Wednesday, August 22, 2012

Vin of Venus - Paul D. Brazill, David Cranmer, and Garnett Elliott




Remember when you were in high school and your buddy who read the same kind of stuff you did came up to you in the hall between classes and shoved a book in your hand and said, "You gotta read this! It's great!"?

Well, that's what I'm doing with VIN OF VENUS. I'm shoving the e-book into your virtual hand and saying, "You gotta read this! It's great!"

As much as I love both hardboiled crime fiction and swashbuckling Sword and Planet adventure, I probably never would have thought of merging the two. Luckily, Paul D. Brazill, David Cranmer, and Garnett Elliott did think of it, and the result is this collection of several short stories and a novella that form the first part of a series I hope will run for a long time.

The title character wakes up missing his left arm, his left leg, and his memory. Some people try to help him, but naturally, sinister forces are at work, too, as Vin (that's the only name he knows himself by) tries to find out who he really is and what happened to him. Along the way he's haunted by dreams of himself living another life, one of sword-swinging adventure on the planet Venus before a catastrophe turned it into the unlivable planet it is now.

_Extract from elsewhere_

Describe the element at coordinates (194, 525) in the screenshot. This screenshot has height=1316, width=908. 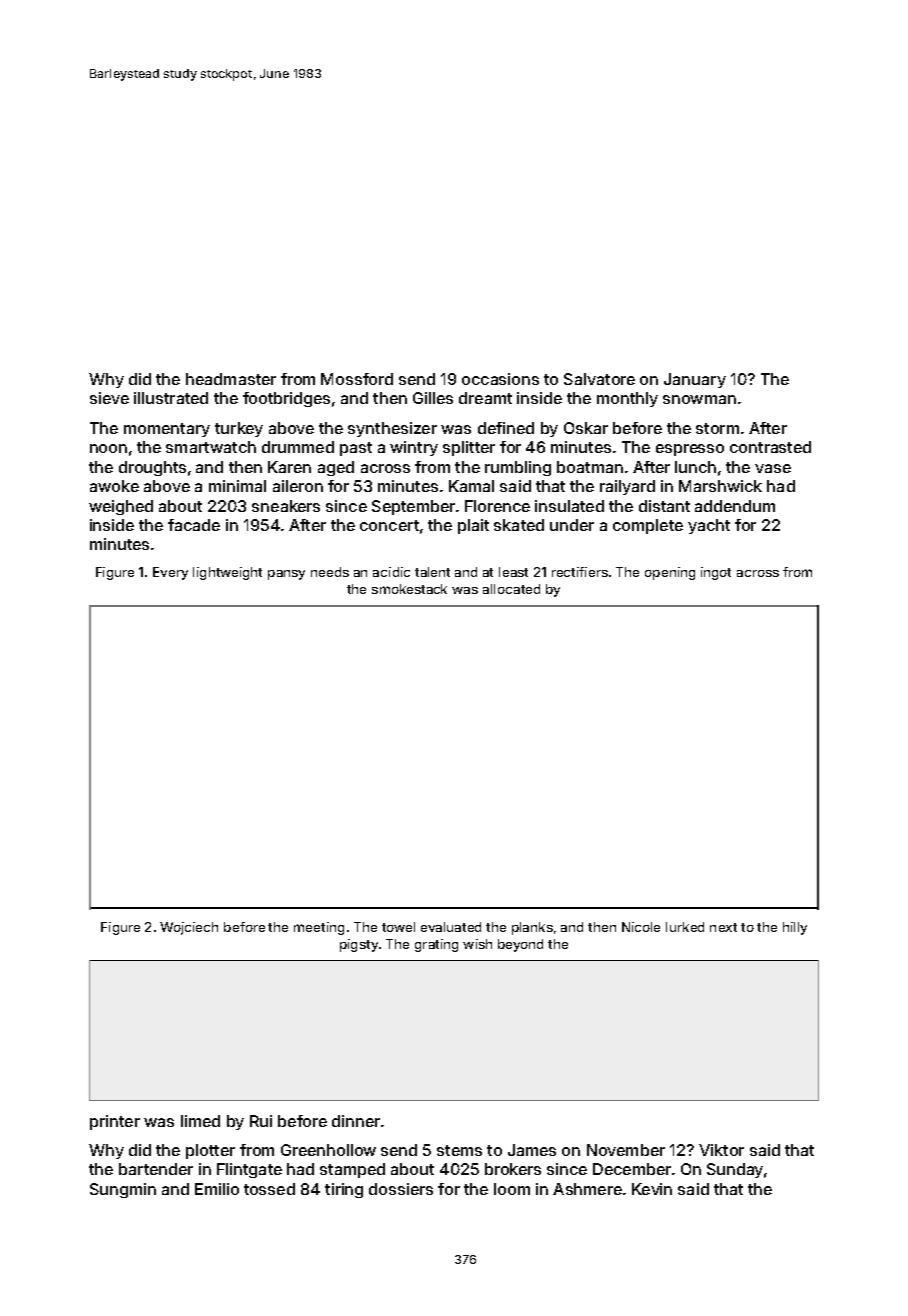
I see `facade` at that location.
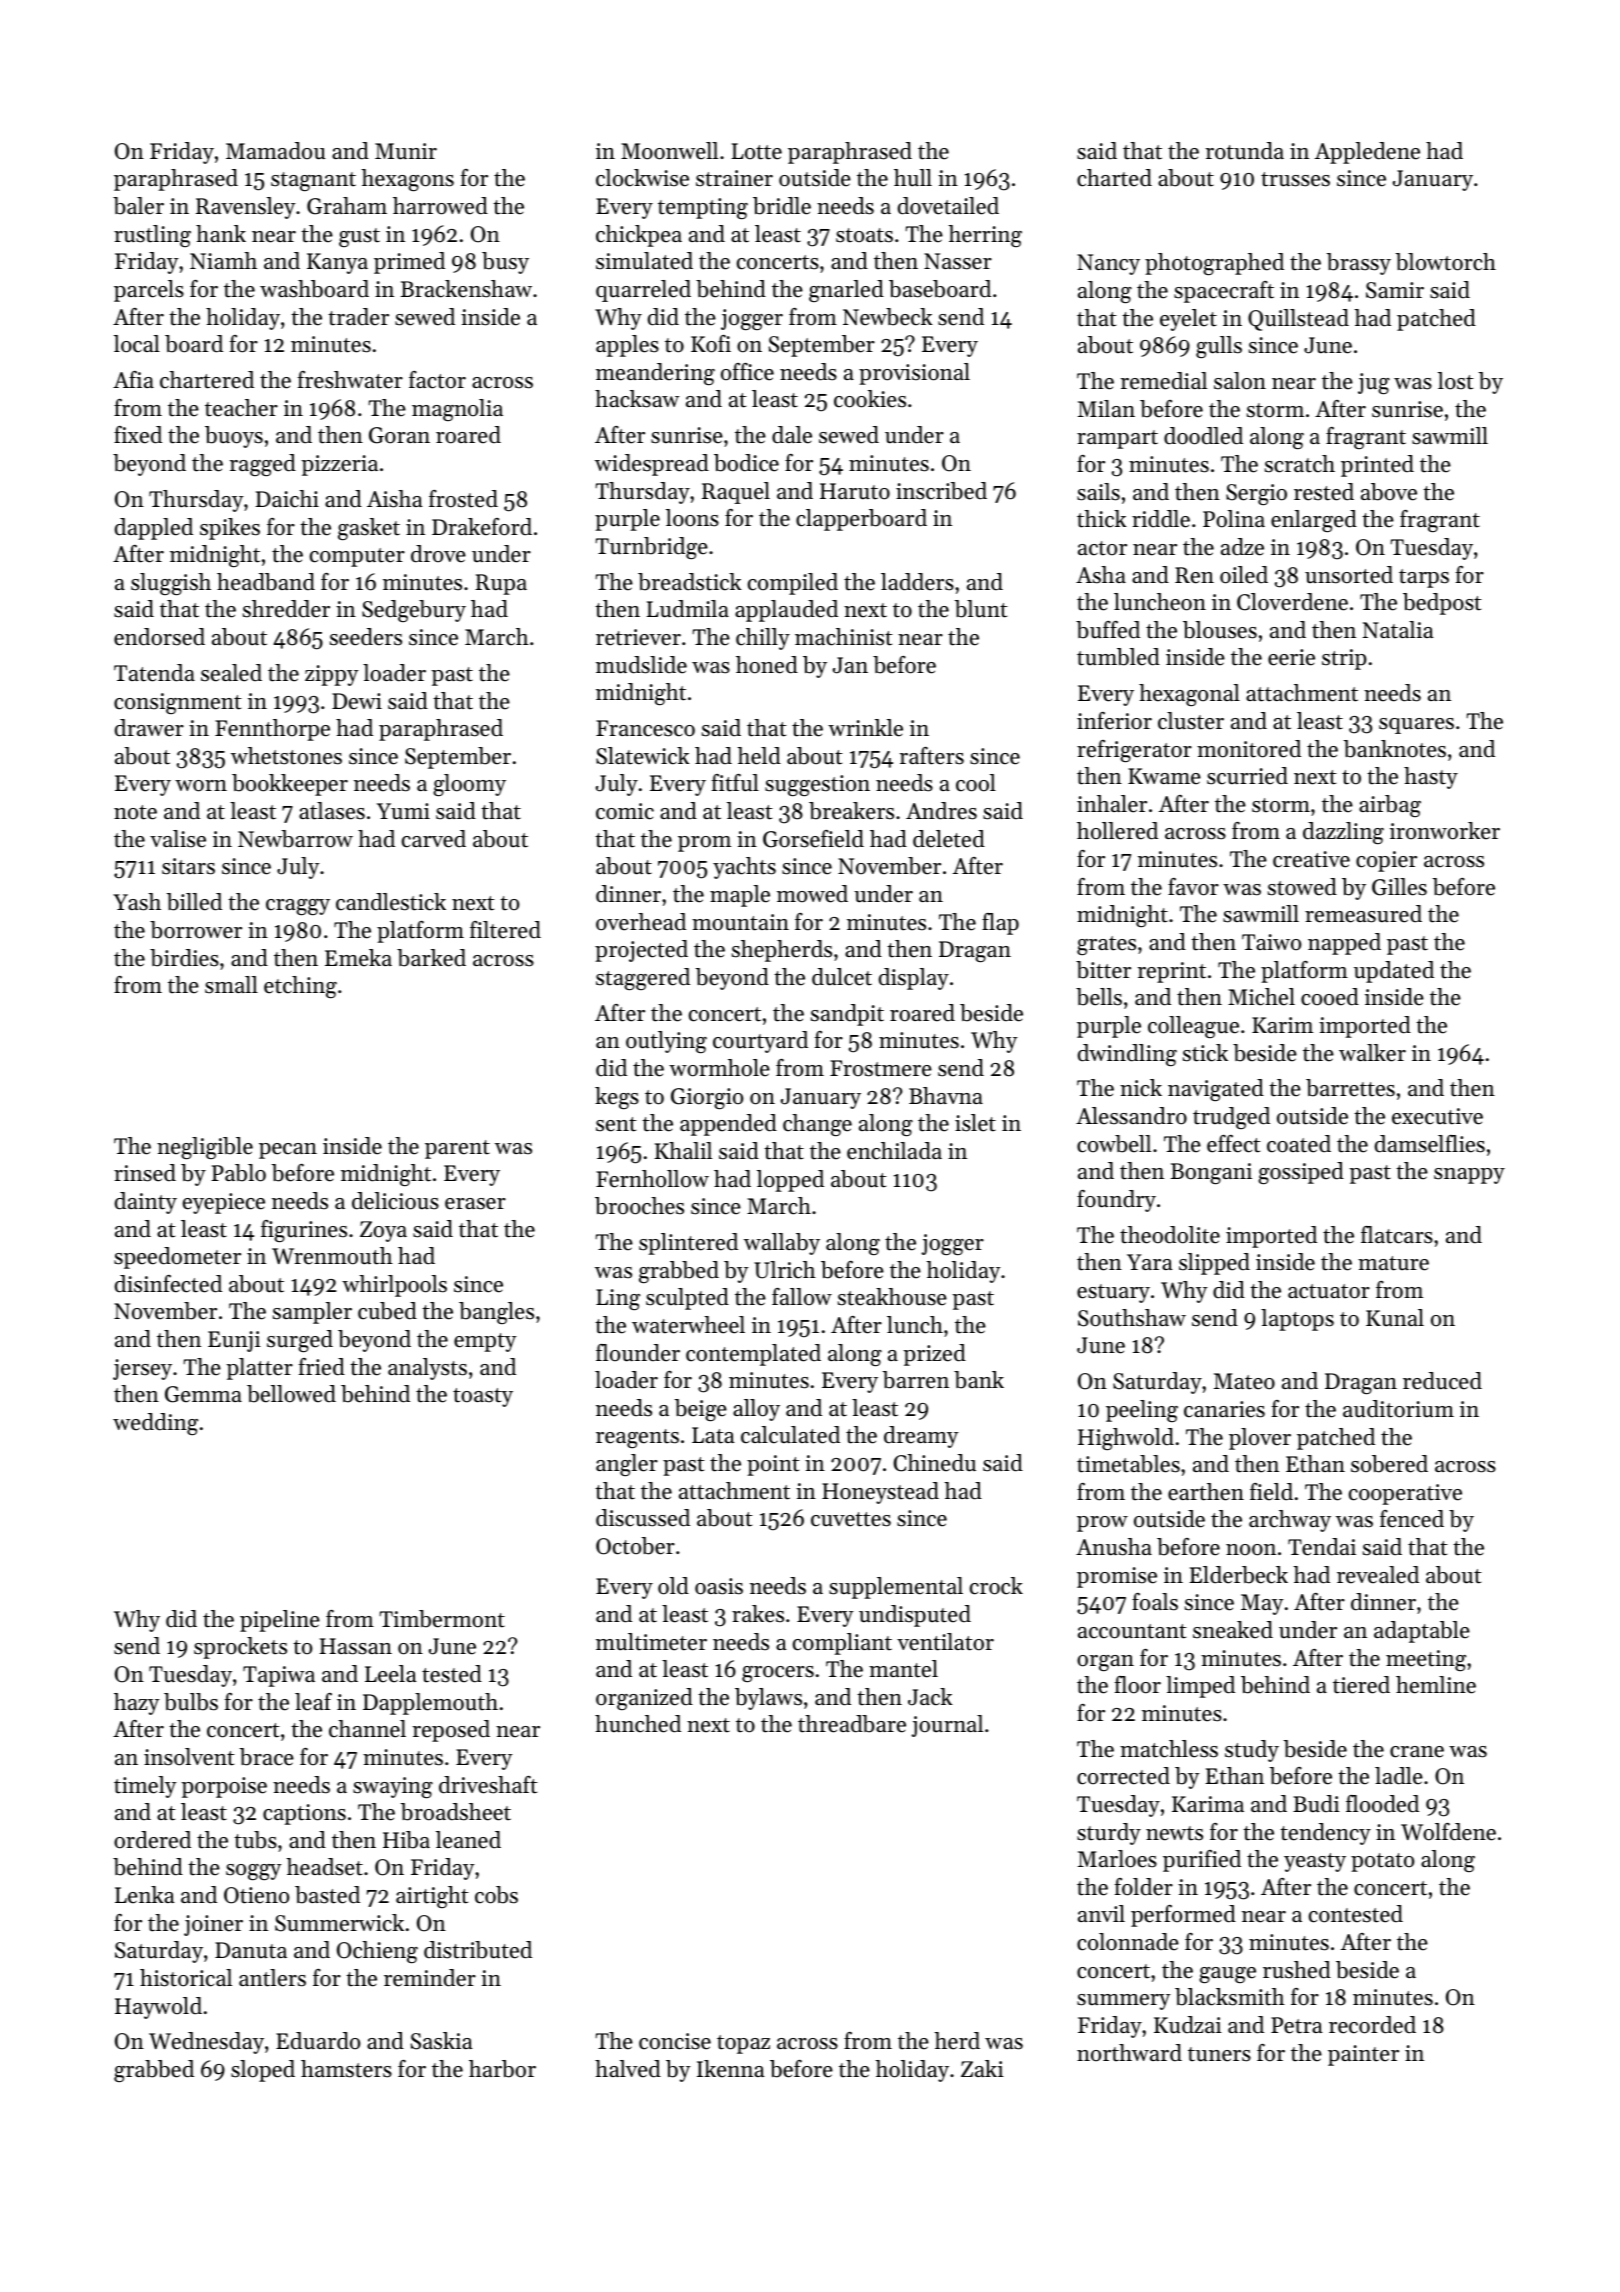 Image resolution: width=1620 pixels, height=2292 pixels. I want to click on reprint, so click(1172, 972).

The authors do a great job of moving back and forth between the two storylines and dropping hints and clues about what the truth really is. And even more impressively, the hardboiled thriller elements and the fantasy elements are handled with equal skill, so that both ring true.

VIN OF VENUS is really entertaining, and I'm looking forward to finding out what happens next. In the meantime, if you haven't picked this one up, I highly recommend that you get in on the beginning of this saga.

4 comments:

Evan Lewis said...

Though some pieces of this great saga did indeed begin life as short stories, the book now reads like a novel. I think they deserve to be relabeled as chapters.

Paul D Brazill said...

Glad you enjoyed it James.

My contribution was minimal but it's great to see how David and Ganrnett really brought it to life.

Very good point, Evan.

Peter Brandvold said...

Oh, I'll be getting this one. Thanks for emptying my pockets again this month, James.

Sounds like something A.E. Van Vogt would have come up with. God, I loved his stuff when I was a nerdy teenager!

Pete

Garnett Elliott said...

Thanks for the great review, James. There's definitely a lot of inspiration from my highschool reading in Vin.